- _Provided records_
_ _ _

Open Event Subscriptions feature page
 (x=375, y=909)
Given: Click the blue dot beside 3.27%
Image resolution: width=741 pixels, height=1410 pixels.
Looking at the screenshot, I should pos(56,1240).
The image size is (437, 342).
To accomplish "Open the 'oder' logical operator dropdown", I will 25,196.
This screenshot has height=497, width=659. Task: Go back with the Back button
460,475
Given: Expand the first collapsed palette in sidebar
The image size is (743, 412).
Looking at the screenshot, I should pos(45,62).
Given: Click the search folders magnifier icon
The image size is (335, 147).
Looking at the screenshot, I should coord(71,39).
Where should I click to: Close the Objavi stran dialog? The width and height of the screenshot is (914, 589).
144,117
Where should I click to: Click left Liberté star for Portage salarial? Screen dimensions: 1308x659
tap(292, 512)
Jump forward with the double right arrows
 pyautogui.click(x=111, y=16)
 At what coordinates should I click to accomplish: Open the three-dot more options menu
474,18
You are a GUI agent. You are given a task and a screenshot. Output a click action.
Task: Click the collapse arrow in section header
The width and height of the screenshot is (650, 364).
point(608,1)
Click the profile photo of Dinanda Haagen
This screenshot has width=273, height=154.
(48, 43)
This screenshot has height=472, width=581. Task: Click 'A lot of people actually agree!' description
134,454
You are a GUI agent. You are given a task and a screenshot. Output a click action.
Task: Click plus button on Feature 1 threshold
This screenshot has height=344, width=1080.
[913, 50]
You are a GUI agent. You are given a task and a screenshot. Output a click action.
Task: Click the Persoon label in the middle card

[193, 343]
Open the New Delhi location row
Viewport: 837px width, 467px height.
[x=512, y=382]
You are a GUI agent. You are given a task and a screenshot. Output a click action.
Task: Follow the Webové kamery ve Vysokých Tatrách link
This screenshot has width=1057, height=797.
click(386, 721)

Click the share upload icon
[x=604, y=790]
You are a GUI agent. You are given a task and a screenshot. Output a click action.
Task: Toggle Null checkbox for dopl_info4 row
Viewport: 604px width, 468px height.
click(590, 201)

_ _ _

- _Problem to solve_
Transcribe the data above so that every line matches exactly.

- _Output_
Open Event Subscriptions feature page
 (x=375, y=909)
Given: Click the blue dot beside 3.27%
Image resolution: width=741 pixels, height=1410 pixels.
Looking at the screenshot, I should pos(56,1240).
The image size is (437, 342).
To accomplish "Open the 'oder' logical operator dropdown", I will 25,196.
This screenshot has height=497, width=659. Task: Go back with the Back button
460,475
Given: Expand the first collapsed palette in sidebar
The image size is (743, 412).
Looking at the screenshot, I should pos(45,62).
Given: Click the search folders magnifier icon
The image size is (335, 147).
Looking at the screenshot, I should coord(71,39).
Where should I click to: Close the Objavi stran dialog? The width and height of the screenshot is (914, 589).
144,117
Where should I click to: Click left Liberté star for Portage salarial? Screen dimensions: 1308x659
tap(292, 512)
Jump forward with the double right arrows
 pyautogui.click(x=111, y=16)
 At what coordinates should I click to accomplish: Open the three-dot more options menu
474,18
You are a GUI agent. You are given a task and a screenshot. Output a click action.
Task: Click the collapse arrow in section header
The width and height of the screenshot is (650, 364).
point(608,1)
Click the profile photo of Dinanda Haagen
This screenshot has width=273, height=154.
(48, 43)
This screenshot has height=472, width=581. Task: Click 'A lot of people actually agree!' description
134,454
You are a GUI agent. You are given a task and a screenshot. Output a click action.
Task: Click plus button on Feature 1 threshold
This screenshot has height=344, width=1080.
[913, 50]
You are a GUI agent. You are given a task and a screenshot. Output a click action.
Task: Click the Persoon label in the middle card

[193, 343]
Open the New Delhi location row
Viewport: 837px width, 467px height.
[x=512, y=382]
You are a GUI agent. You are given a task and a screenshot. Output a click action.
Task: Follow the Webové kamery ve Vysokých Tatrách link
This screenshot has width=1057, height=797.
click(386, 721)

Click the share upload icon
[x=604, y=790]
You are a GUI agent. You are given a task and a screenshot. Output a click action.
Task: Toggle Null checkbox for dopl_info4 row
Viewport: 604px width, 468px height.
click(590, 201)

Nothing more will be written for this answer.